Work item
Repeat the listing exactly, line by line.

#####

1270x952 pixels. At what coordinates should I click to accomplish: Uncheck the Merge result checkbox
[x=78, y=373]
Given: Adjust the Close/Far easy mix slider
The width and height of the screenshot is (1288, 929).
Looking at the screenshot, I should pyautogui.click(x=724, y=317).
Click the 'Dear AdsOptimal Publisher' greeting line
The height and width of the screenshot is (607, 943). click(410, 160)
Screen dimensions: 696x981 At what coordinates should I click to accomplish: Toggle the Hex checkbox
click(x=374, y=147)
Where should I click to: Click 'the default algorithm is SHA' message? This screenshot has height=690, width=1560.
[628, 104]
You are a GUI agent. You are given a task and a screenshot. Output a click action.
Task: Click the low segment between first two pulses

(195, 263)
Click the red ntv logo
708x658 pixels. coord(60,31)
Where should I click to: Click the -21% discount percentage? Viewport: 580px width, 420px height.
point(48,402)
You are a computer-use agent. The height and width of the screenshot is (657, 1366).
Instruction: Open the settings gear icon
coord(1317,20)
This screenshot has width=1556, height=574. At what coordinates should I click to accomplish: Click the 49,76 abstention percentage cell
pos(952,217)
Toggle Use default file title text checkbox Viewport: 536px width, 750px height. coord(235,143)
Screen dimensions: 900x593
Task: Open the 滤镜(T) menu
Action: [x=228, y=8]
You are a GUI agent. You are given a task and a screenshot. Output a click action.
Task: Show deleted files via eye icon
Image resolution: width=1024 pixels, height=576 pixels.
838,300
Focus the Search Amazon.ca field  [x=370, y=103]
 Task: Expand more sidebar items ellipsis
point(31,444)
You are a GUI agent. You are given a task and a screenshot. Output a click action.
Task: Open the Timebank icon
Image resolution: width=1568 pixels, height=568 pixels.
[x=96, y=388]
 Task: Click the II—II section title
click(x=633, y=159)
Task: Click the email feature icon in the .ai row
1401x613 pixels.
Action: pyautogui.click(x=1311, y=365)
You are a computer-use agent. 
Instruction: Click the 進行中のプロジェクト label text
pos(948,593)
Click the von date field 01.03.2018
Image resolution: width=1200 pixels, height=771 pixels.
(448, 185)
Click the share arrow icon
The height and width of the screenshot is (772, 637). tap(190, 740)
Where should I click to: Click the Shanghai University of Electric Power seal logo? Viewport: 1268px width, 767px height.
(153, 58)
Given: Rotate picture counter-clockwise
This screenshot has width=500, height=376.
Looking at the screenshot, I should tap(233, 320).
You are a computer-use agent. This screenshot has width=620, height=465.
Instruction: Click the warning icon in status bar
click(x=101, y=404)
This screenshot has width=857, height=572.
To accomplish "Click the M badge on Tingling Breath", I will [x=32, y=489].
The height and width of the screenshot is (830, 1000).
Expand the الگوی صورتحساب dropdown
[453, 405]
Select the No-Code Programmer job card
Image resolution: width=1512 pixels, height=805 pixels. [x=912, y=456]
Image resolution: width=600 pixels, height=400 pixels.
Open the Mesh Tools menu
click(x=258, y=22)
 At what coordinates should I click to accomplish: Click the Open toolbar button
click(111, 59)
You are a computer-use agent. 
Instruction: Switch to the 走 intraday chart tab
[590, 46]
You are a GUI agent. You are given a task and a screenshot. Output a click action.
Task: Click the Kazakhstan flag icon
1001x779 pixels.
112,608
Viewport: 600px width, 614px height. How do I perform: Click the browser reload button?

#####

Exercise output
1270x952 pixels. At what coordinates should I click to accomplish: Uncheck the Merge result checkbox
[x=78, y=373]
Given: Adjust the Close/Far easy mix slider
The width and height of the screenshot is (1288, 929).
Looking at the screenshot, I should pyautogui.click(x=724, y=317).
Click the 'Dear AdsOptimal Publisher' greeting line
The height and width of the screenshot is (607, 943). click(410, 160)
Screen dimensions: 696x981 At what coordinates should I click to accomplish: Toggle the Hex checkbox
click(x=374, y=147)
Where should I click to: Click 'the default algorithm is SHA' message? This screenshot has height=690, width=1560.
[628, 104]
You are a GUI agent. You are given a task and a screenshot. Output a click action.
Task: Click the low segment between first two pulses

(195, 263)
Click the red ntv logo
708x658 pixels. coord(60,31)
Where should I click to: Click the -21% discount percentage? Viewport: 580px width, 420px height.
point(48,402)
You are a computer-use agent. The height and width of the screenshot is (657, 1366).
Instruction: Open the settings gear icon
coord(1317,20)
This screenshot has width=1556, height=574. At what coordinates should I click to accomplish: Click the 49,76 abstention percentage cell
pos(952,217)
Toggle Use default file title text checkbox Viewport: 536px width, 750px height. coord(235,143)
Screen dimensions: 900x593
Task: Open the 滤镜(T) menu
Action: [x=228, y=8]
You are a GUI agent. You are given a task and a screenshot. Output a click action.
Task: Show deleted files via eye icon
Image resolution: width=1024 pixels, height=576 pixels.
838,300
Focus the Search Amazon.ca field  [x=370, y=103]
 Task: Expand more sidebar items ellipsis
point(31,444)
You are a GUI agent. You are given a task and a screenshot. Output a click action.
Task: Open the Timebank icon
Image resolution: width=1568 pixels, height=568 pixels.
[x=96, y=388]
 Task: Click the II—II section title
click(x=633, y=159)
Task: Click the email feature icon in the .ai row
1401x613 pixels.
Action: pyautogui.click(x=1311, y=365)
You are a computer-use agent. 
Instruction: Click the 進行中のプロジェクト label text
pos(948,593)
Click the von date field 01.03.2018
Image resolution: width=1200 pixels, height=771 pixels.
(448, 185)
Click the share arrow icon
The height and width of the screenshot is (772, 637). tap(190, 740)
Where should I click to: Click the Shanghai University of Electric Power seal logo? Viewport: 1268px width, 767px height.
(153, 58)
Given: Rotate picture counter-clockwise
This screenshot has width=500, height=376.
Looking at the screenshot, I should tap(233, 320).
You are a computer-use agent. This screenshot has width=620, height=465.
Instruction: Click the warning icon in status bar
click(x=101, y=404)
This screenshot has width=857, height=572.
To accomplish "Click the M badge on Tingling Breath", I will [x=32, y=489].
The height and width of the screenshot is (830, 1000).
Expand the الگوی صورتحساب dropdown
[453, 405]
Select the No-Code Programmer job card
Image resolution: width=1512 pixels, height=805 pixels. [x=912, y=456]
Image resolution: width=600 pixels, height=400 pixels.
Open the Mesh Tools menu
click(x=258, y=22)
 At what coordinates should I click to accomplish: Click the Open toolbar button
click(111, 59)
You are a computer-use agent. 
Instruction: Switch to the 走 intraday chart tab
[590, 46]
You are a GUI agent. You are given a task and a screenshot. Output a click action.
Task: Click the Kazakhstan flag icon
1001x779 pixels.
112,608
Viewport: 600px width, 614px height. How do I perform: Click the browser reload button?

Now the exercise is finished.